Ao escolher Negroponte para a embaixada, Bush frisou a crescente importância que ele dedica à Organização das Nações Unidas, inicialmente isolada pelos EUA na questão do Iraque. Bush agora pretende dar à entidade um papel importante na transição, refletindo pressões domésticas e externas para diminuir o número de baixas e demonstrar avanços neste ano eleitoral.
``A colaboração com a comunidade internacional, especialmente com a ONU, será uma parte muito importante desta empreitada'', disse Negroponte.
Uma fonte do governo disse que o diplomata deve viajar ao Iraque para ``estar pronto'' antes da transferência do poder, em 30 de junho. Não há data marcada para sua viagem, porém.
Como diplomata de carreira, ele já serviu no Vietnã, em Honduras, no México e nas Filipinas. Negroponte trabalhava para a McGraw-Hill antes de ser atraído de volta para o serviço público, como embaixador na ONU, em 2001.
Quando ele foi embaixador em Honduras, entre 1981 e 85, o governo Reagan usava o país como base para derrubar o regime sandinista na vizinha Nicarágua.
Sua confirmação como embaixador na ONU foi retardada em seis meses, em 2001, enquanto ele se defendia das acusações de ter acobertado abusos aos direitos humanos por parte do governo hondurenho, na época apoiado pelos EUA.
``Honduras parece uma história distante, e o fato de que alguém assuma esse posto de embaixador em Bagdá é incrível'', disse um assessor parlamentar democrata.
Negroponte ajudou a redigir a resolução 1441, pela qual o Conselho de Segurança dava ao Iraque uma última chance de se desarmar antes da guerra. Embora o texto tenha sido aprovado unanimemente, o governo Bush não conseguiu emplacar uma segunda resolução, que dava aval da ONU à invasão.

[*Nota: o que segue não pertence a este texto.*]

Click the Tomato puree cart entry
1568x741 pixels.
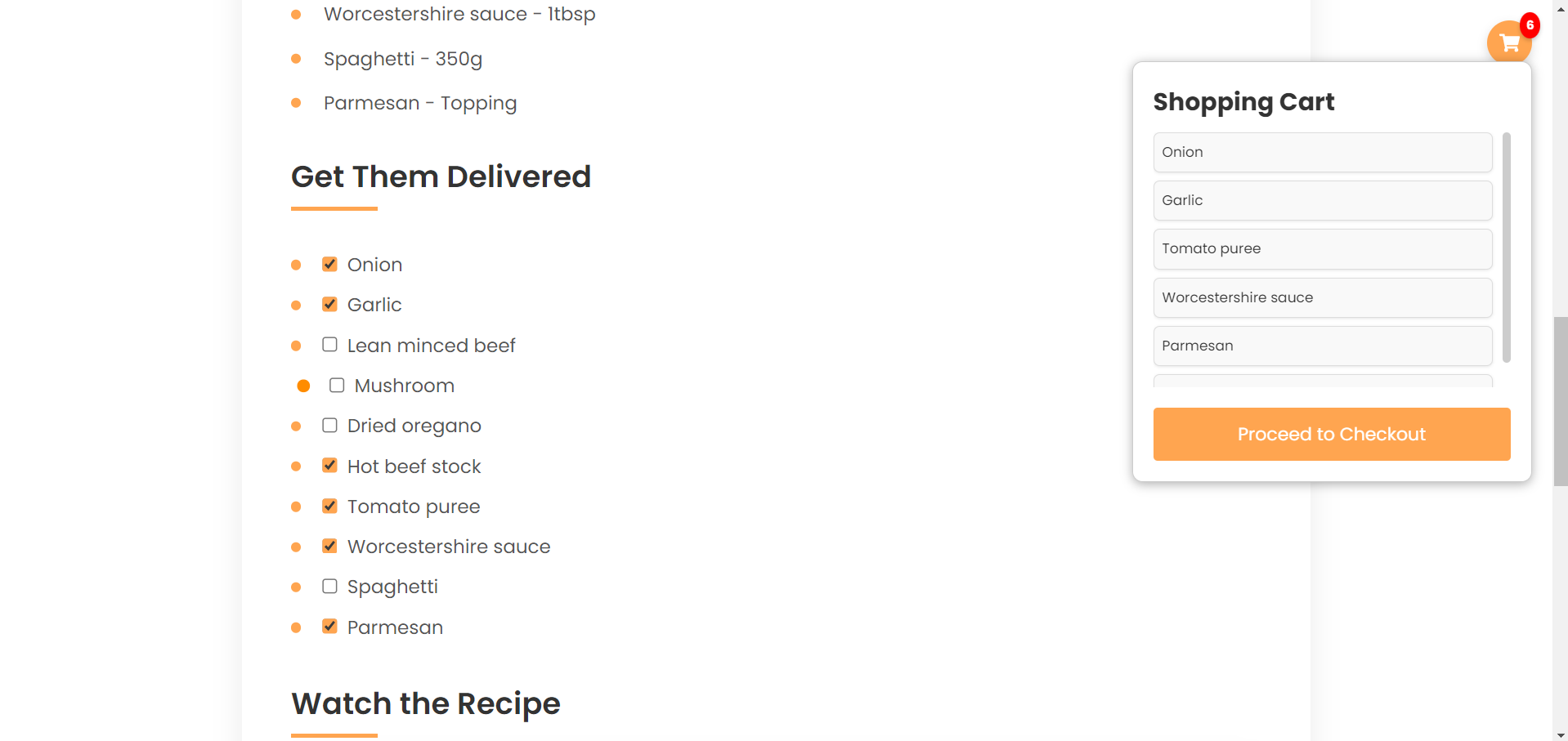[x=1322, y=248]
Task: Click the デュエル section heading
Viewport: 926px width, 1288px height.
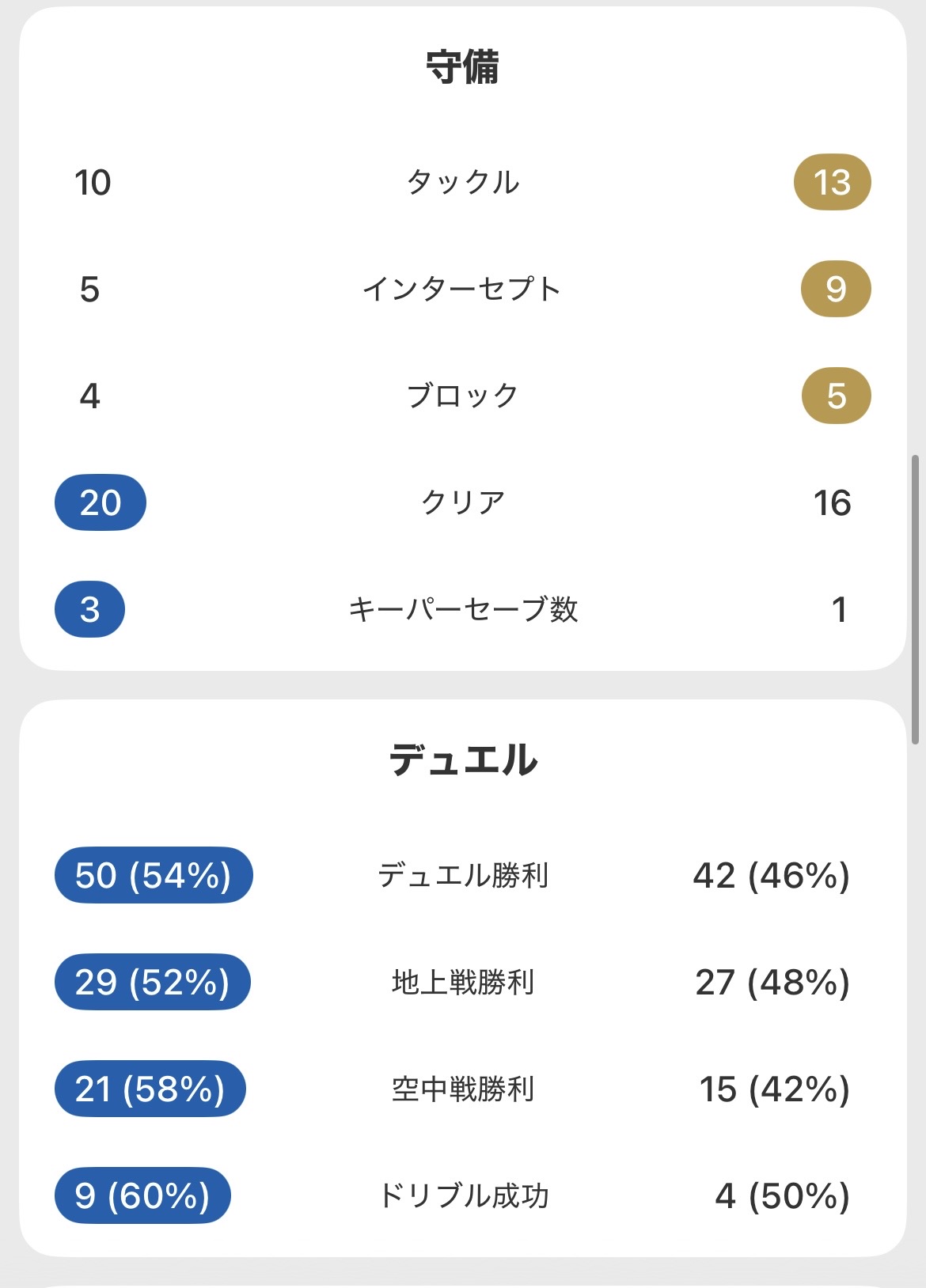Action: click(x=463, y=760)
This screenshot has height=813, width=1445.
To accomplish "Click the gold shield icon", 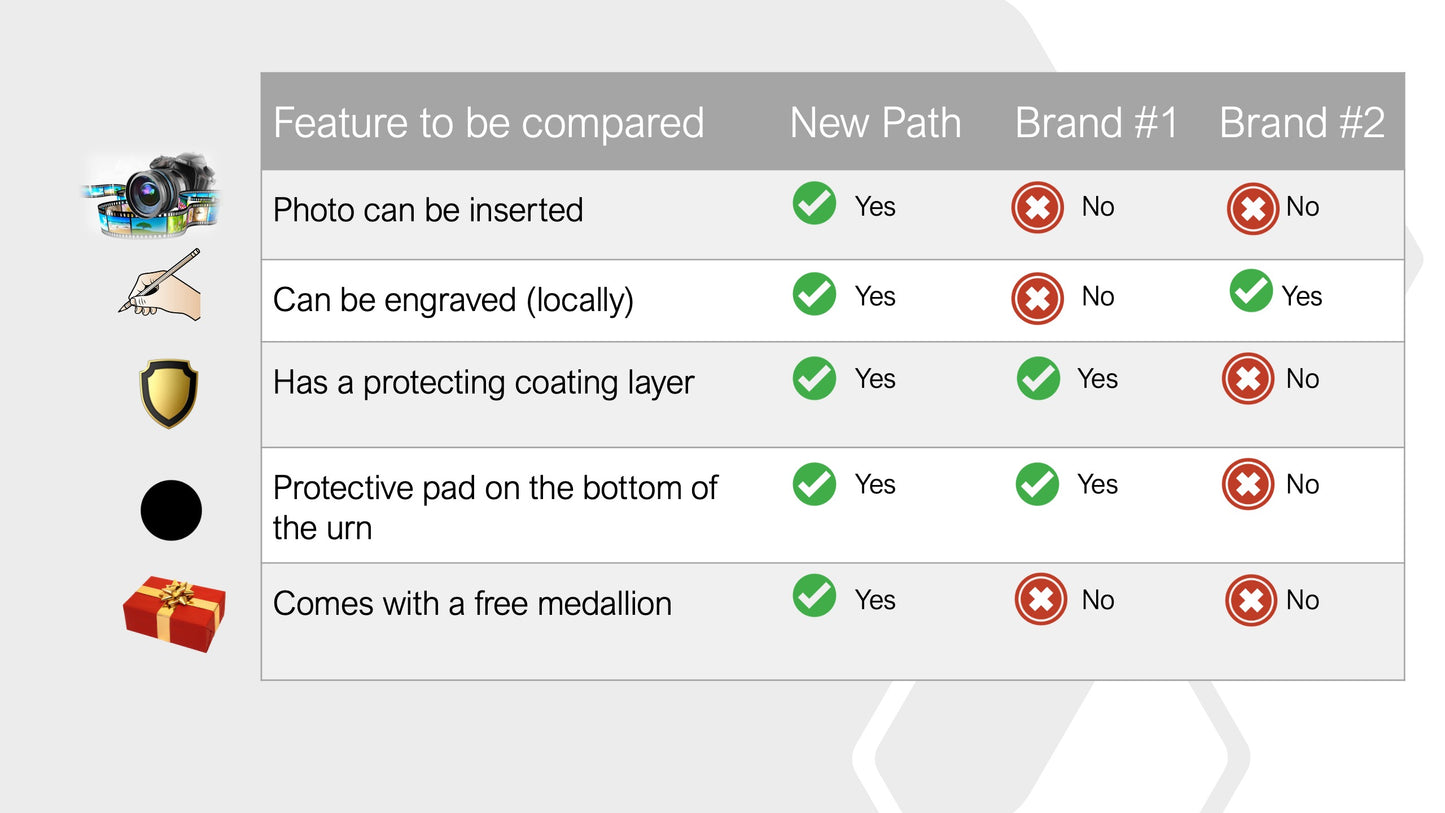I will [x=168, y=393].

Os EUA gostariam que a ONU tivesse um papel maior no Iraque após a transição, e a passagem de Negroponte pela entidade é considerado um fator que pesou a favor de sua nomeação.
Bush fez alusão a isso nos seus comentários. Durante o trabalho da ONU, afirmou, Negroponte fez ``um trabalho realmente bom falando em nome dos EUA ao mundo a respeito de nossas intenções de difundir a liberdade e a paz''.
Os Estados Unidos atualmente governam o Iraque por meio da Autoridade Provisória da Coalizão. Mesmo depois da transição, Washington manterá enorme influência no país por meio da sua embaixada, que deve ter 3.000 empregados -- será a maior representação diplomática norte-americana no mundo.